LeetCode -- Reorder List

题目描述:


Given a singly linked list L: L0→L1→…→Ln-1→Ln,
reorder it to: L0→Ln→L1→Ln-1→L2→Ln-2→…


You must do this in-place without altering the nodes' values.


For example,
Given {1,2,3,4}, reorder it to {1,4,2,3}.


本题算是链表中很有特点的一道题目。对于链表1->2->3->4->5->6 ,要变成1->6->2->5->3->4,
即第i个节点指向倒数第i个节点,而倒数第i个节点,指向第i+1个节点。



解法一:
使用前后两个指针p和q。
具体实现步骤在注释中有详细说明,在此不再赘述。




由于时间复杂度为O(N^2),不够高效导致会超时。无法通过OJ的测试数据。


实现代码:

/**
 * Definition for singly-linked list.
 * public class ListNode {
 *     public int val;
 *     public ListNode next;
 *     public ListNode(int x) { val = x; }
 * }
 */
public class Solution {
    public void ReorderList(ListNode head)

=== 所给资料 ===
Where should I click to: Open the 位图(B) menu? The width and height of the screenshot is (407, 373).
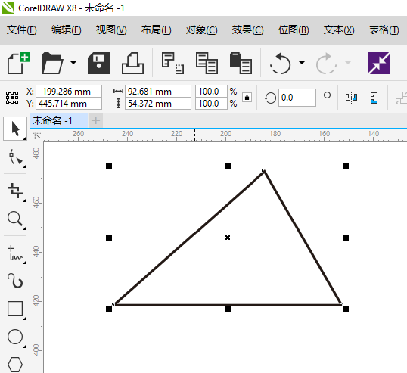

=== 书面任务 ===
1. 判断下列说法是否符合重排链表一文,每条答"是"或"否",并原样引出起决定作用的原句:(a) 解法一用到了前后两个指针;(b) 解法一能通过OJ的测试数据;(c) 题目允许修改节点的值。
2. 请接着重排链表一文的最后一行往下写。

=== 任务答案 ===
1.
(a) 是。"使用前后两个指针p和q。"
(b) 否。"无法通过OJ的测试数据。"
(c) 否。"You must do this in-place without altering the nodes' values."

2.
    {
        if(head == null || head.next == null || head.next.next == null){
    		return;
    	}
    	
    	var p = head;
    	var q = head;
    	while(q.next.next != null){
    		while(p.next.next != null){
    			p = p.next;
    		}
    		
    		// point head to last
    		var t = q.next;
    		q.next = p.next;
    		// point last to 2nd and set the second last to null
    		p.next.next = t;
    		
    		// point 2nd last to null
    		p.next = null;
    
    		// reset p and q
    		p = t;
    		q = t;
    		if(q.next == null){
    			break;
    		}
    	}
    }
}





解法二:


本实现参考了连接:
http://www.acmerblog.com/reorder-list-leetcode-6088.html




1.使用slow和fast指针将链表分为两部分,part1和part2 ,假设链表为1->2->3->4->5->6->7->8, part1 = {1->2->3->4} , part2= {5->6->7->8}
2.然后对part2逆置,即8->7->6->5
3.然后分别将part1[0]->part2[0], part2[0]->part1[1], part1[1]->part2[1]...
即,对于i < len - 1
part1[i] -> part2[i]
part2[i] -> part1[i+1]
i++


实现代码:




/**
 * Definition for singly-linked list.
 * public class ListNode {
 *     public int val;
 *     public ListNode next;
 *     public ListNode(int x) { val = x; }
 * }
 */
public class Solution {
    public void ReorderList(ListNode head) 
    {
        if(head == null || head.next == null || head.next.next == null){
    		return;
    	}
    	
    	var slow = head;
    	var fast = head;
    	while(fast.next != null && fast.next.next != null)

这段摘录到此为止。